Unbekümmert wird der Schauer der Begeisterung genossen, der mit dem euphorischen Vortrag einer üppigen Fassung der Marseillaise für Chor und Orchester durch „Les Arts Florissants“ langsam den Rücken entlang rieselt.

Zwar zwinkert das Publikum so wie die Chorsolisten dem nahestehenden oder -sitzenden „Bürger“ wissend entgegen, Schmunzeln umspielt die Mundwinkel; und doch wird alles getragen von einem zarten Hauch melancholischer Verzückung für

eine große Idee.

Mitten in Gossecs „Hymne a l'Etre Supreme“ wagen zwei Zuspätkommende ungeniert, die Andacht trampelnd zu stören. Der Dirigent (William Christie) unterbricht, dreht sich gestreng nach den beiden um und straft sie mit empörtem Gesichtsausdruck. Der weitere Ablauf bis zur Pause gelingt ohne Störungen, aber mit wachsendem Enthusiasmus der Versammlung.

Die eigentliche „Sensation“ folgt auf etwas Sekt, Orangensaft oder Mineralwasser: eine konzertante Aufführung der Oper „Le Triomphe de la Republique“ (1793) von Francois -Joseph Gossec. Sechs Tage nachdem Ludwig XVI mit Guillotins scharfschneidigem Produkt eine tödliche Bekanntschaft gemacht hatte, war das Werk erstmals gegeben worden.

Das Libretto spielt zu Beginn des ersten Koalitionskrieges, die Ardennenoffensive und Einnahme Verduns durch den Oberbefehlshaber Herzog von Braunschweig, sowie den ersten Sieg der Revolutionsarmeen gegen die

europäischen Verbündeten in Valmy im September 1792.

Ein roh zusammengestückelter Text aus überschwenglichem Revolutionsgeträller, in den Freiheitskrieg ziehenden jungen Männern, jammernden Frauen, heulenden Kindern, väterlich ratgebenden alten Männern, Kampfgetöse, Siegestaumel und einer herabschwebenden „Göttin der Freiheit“.

Den Text der Kampfesschilderung („und Blut strömt überall wo wir gehen und stehen“) holte die Wirklichkeit auch im Zivilleben rasch ein: Nur wenige Monate später proklamierten Wohlfahrtsausschuß und Nationalkonvent den Terror als legitimes Regierungsinstrument.

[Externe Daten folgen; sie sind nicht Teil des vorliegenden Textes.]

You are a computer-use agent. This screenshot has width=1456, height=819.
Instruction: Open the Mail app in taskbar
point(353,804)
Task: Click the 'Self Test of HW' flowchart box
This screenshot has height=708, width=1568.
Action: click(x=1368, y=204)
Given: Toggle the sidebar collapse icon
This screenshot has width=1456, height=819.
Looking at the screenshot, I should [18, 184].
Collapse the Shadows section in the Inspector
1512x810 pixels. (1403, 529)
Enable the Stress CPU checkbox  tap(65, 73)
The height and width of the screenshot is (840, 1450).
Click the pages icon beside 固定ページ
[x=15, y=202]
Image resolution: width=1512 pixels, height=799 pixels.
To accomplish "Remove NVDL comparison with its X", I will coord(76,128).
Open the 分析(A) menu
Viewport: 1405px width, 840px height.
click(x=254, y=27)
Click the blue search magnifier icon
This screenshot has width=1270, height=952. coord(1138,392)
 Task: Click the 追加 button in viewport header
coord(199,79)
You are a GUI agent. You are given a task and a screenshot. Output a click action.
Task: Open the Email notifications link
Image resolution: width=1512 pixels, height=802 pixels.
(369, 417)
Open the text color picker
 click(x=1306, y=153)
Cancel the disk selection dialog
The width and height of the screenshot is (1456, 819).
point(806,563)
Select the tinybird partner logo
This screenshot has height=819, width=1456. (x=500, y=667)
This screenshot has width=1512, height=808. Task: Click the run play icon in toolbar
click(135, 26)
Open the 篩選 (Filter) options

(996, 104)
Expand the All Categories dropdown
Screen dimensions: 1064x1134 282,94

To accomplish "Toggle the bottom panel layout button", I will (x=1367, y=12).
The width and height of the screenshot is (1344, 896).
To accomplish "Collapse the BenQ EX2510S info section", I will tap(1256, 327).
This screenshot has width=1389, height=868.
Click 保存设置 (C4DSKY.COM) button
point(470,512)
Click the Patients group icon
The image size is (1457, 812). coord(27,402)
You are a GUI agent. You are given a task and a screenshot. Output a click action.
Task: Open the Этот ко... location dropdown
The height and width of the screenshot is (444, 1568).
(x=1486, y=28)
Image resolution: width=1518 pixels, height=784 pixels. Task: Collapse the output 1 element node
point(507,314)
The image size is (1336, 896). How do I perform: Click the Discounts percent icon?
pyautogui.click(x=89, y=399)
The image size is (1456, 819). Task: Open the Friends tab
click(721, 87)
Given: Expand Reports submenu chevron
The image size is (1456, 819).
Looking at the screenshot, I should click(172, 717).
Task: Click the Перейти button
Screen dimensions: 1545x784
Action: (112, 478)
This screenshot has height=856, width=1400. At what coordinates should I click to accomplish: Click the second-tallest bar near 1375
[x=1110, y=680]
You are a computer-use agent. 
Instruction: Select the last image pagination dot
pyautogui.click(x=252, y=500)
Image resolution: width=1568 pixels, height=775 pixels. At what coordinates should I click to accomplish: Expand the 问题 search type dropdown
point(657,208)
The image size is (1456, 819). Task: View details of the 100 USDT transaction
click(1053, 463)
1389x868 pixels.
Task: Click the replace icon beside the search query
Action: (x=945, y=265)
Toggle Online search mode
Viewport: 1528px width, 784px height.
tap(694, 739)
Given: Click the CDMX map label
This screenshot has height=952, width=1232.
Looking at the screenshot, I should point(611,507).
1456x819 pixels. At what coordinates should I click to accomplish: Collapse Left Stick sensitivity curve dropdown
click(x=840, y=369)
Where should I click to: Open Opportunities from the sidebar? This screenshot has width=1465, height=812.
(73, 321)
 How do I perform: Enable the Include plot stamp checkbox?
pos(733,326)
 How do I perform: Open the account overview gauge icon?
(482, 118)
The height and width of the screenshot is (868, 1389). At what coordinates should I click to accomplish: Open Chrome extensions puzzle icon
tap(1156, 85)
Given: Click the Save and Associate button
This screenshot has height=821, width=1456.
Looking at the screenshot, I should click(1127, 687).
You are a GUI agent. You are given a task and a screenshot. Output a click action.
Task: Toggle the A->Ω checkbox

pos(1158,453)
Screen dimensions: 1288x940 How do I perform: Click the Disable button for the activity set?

Die Musik ist keinen Grad besser. Einfach und tumb, billigen Pomp nicht scheuend, begleitet sie das vorwiegende Unisono des Chores. All das lebt im Grunde nur von einem Traum, der großen Idee eben. Eine andere Melancholie erhebt sich; die nach dem „goldenen Feudalzeitalter“ eines Händel oder Bach, eines Vivaldi oder Scarlatti.